Art. 1.262 – Aplia-se à usucapião das coisas móveis o disposto nos arts. 1.243 e 1.244.
Lei 10.406/2002 – Acesso em 02/03/2026
O Artigo 1.262 do Código Civil de 2002 estabelece uma importante remissão normativa, determinando a aplicação subsidiária dos artigos 1.243 e 1.244, que tratam da usucapião de bens imóveis, à usucapião de bens móveis. Essa disposição visa preencher lacunas e garantir a coerência do sistema jurídico, especialmente no que tange à acessio possessionis e à causa mortis na posse. A usucapião, como modo originário de aquisição da propriedade, exige a posse mansa, pacífica, ininterrupta e com animus domini, sendo que o prazo e a boa-fé variam conforme a modalidade.

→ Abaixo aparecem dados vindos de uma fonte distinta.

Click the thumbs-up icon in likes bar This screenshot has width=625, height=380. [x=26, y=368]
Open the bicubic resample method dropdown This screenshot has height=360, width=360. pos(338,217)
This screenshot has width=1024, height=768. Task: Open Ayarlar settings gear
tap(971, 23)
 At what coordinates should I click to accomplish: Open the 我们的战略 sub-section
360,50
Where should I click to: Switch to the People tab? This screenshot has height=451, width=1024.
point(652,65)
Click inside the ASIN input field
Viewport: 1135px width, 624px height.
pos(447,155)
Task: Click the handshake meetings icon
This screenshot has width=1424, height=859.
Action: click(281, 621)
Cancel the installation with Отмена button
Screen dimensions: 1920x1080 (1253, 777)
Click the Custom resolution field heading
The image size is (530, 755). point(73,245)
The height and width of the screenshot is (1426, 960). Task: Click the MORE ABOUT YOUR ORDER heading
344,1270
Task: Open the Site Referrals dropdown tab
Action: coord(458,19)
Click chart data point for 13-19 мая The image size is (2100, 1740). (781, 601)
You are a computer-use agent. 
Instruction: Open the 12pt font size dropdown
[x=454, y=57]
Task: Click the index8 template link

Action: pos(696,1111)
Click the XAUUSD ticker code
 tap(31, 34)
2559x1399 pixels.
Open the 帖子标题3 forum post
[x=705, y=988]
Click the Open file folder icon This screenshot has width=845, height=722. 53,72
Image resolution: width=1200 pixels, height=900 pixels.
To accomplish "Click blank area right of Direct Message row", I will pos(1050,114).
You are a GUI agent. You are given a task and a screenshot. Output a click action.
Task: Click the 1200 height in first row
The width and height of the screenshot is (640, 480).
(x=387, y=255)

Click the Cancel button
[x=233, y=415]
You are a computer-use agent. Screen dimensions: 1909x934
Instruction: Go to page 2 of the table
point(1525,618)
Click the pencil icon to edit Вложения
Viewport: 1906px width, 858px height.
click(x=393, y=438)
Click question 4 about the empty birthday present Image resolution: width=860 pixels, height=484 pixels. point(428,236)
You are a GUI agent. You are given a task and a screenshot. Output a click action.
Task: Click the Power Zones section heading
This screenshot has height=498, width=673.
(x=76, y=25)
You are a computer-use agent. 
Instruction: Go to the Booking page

A remissão ao Art. 1.243 permite que o possuidor de um bem móvel possa adicionar à sua posse a de seus antecessores, desde que ambas as posses sejam contínuas e pacíficas. Isso é crucial para o cômputo do prazo aquisitivo, especialmente nas modalidades de usucapião extraordinária de bens móveis (cinco anos, Art. 1.261 CC) e ordinária (três anos, Art. 1.260 CC). Já o Art. 1.244, ao dispor que os atos de mera permissão ou tolerância não induzem posse, é fundamental para distinguir a posse ad usucapionem daquela que não gera direitos possessórios, evitando a aquisição da propriedade por quem não detém o poder de fato qualificado sobre a coisa.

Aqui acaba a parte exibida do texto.